*INSTRUCTIONS TO FOLLOW:* Each line from the one that holds "Given: Click the" to the end of the entries is to be given again exactly. Do not include pictures.

*SOURCE DATA:*
_ _ _ _ _ _ _
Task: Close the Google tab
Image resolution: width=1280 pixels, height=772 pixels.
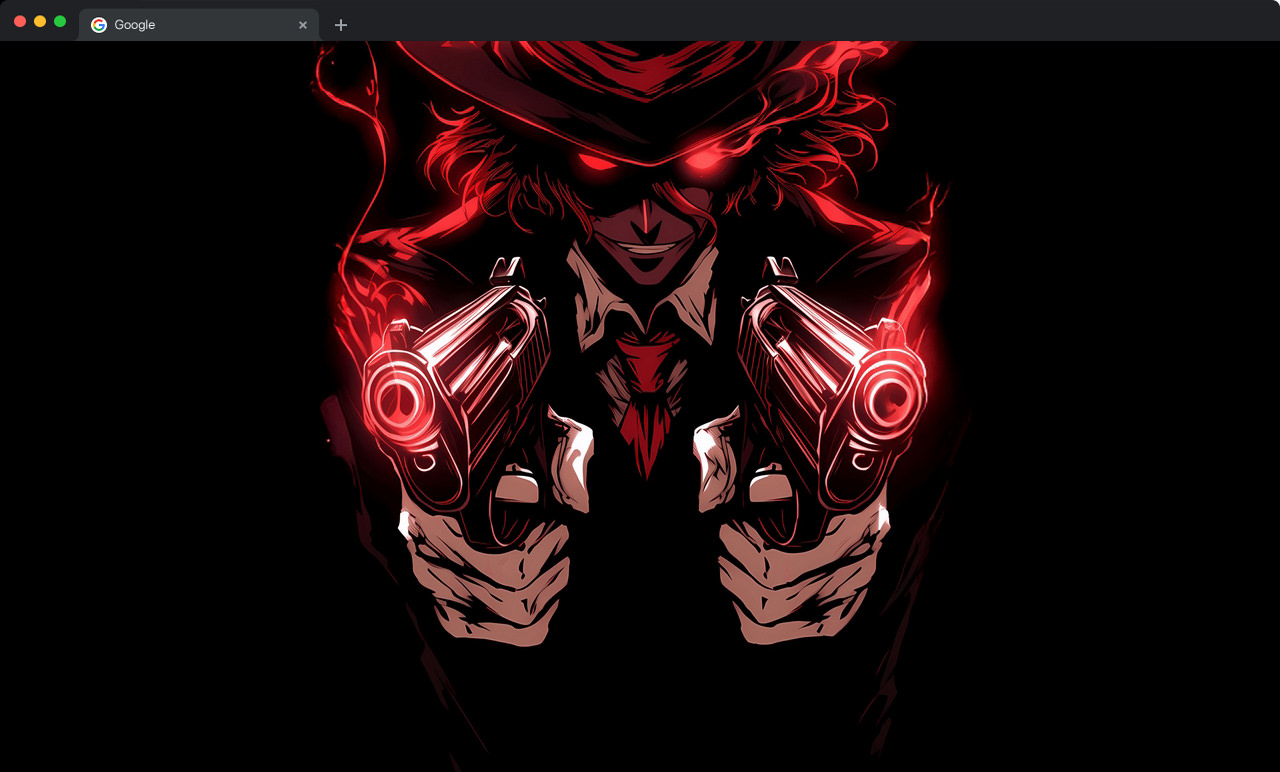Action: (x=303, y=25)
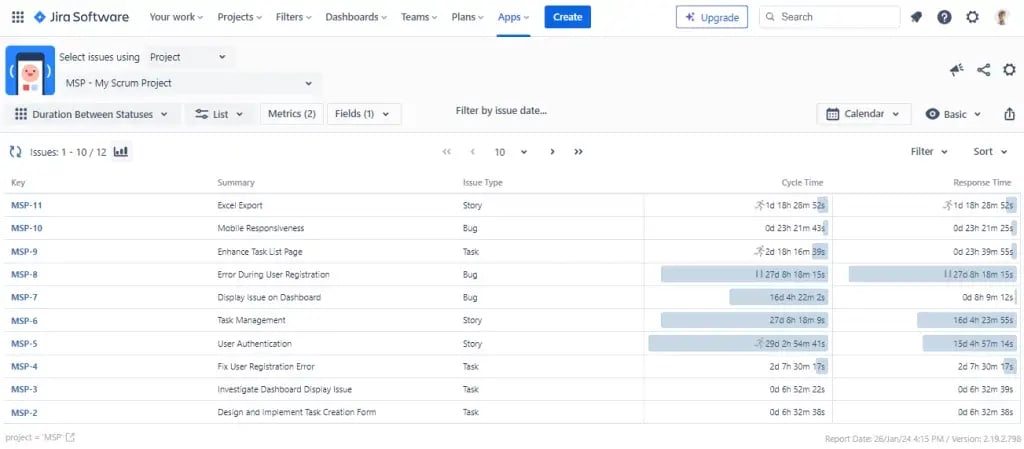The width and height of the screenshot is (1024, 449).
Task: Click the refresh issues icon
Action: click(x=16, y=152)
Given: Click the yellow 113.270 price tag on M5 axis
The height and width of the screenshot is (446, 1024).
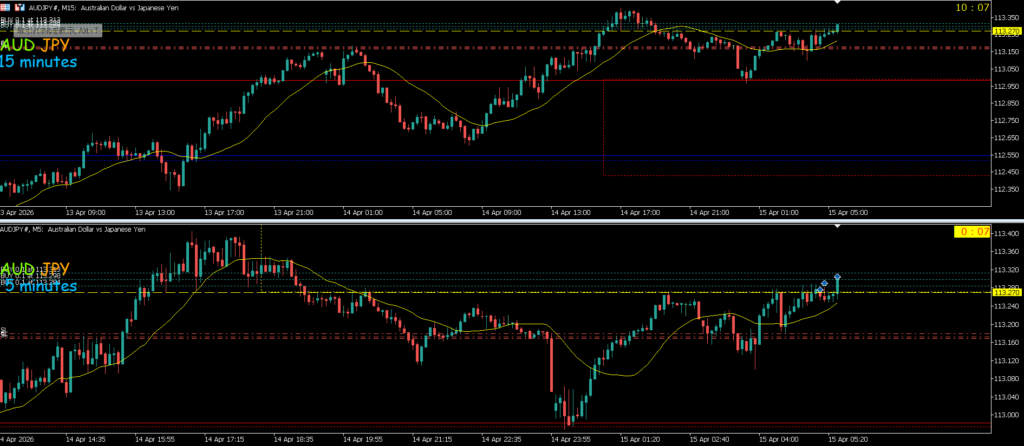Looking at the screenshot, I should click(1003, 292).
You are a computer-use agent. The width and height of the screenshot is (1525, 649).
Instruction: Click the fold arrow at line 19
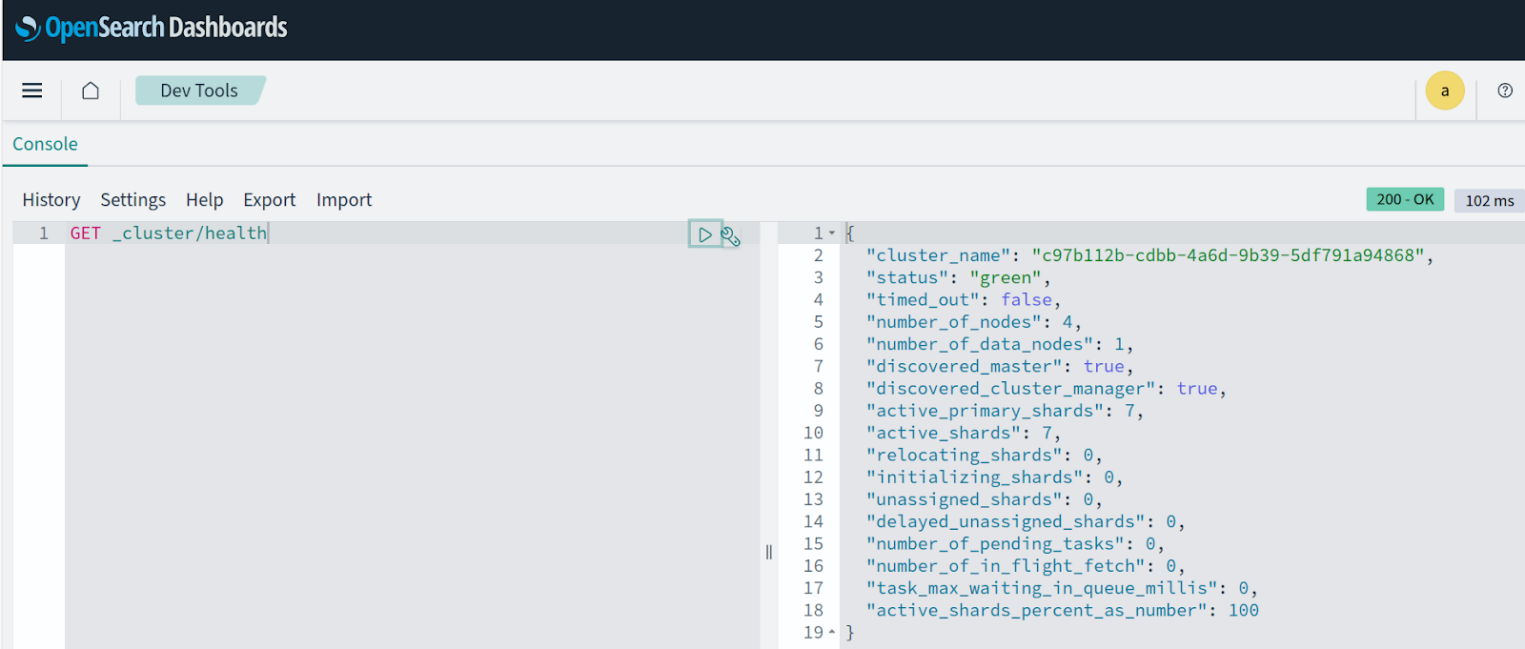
_ _ _ _ _ _ _
*COMPLETED TASK:*
Given: Click the yellow 113.270 price tag on M5 axis
The height and width of the screenshot is (446, 1024).
Looking at the screenshot, I should click(1003, 292).
You are a computer-use agent. The width and height of the screenshot is (1525, 649).
Instruction: Click the fold arrow at line 19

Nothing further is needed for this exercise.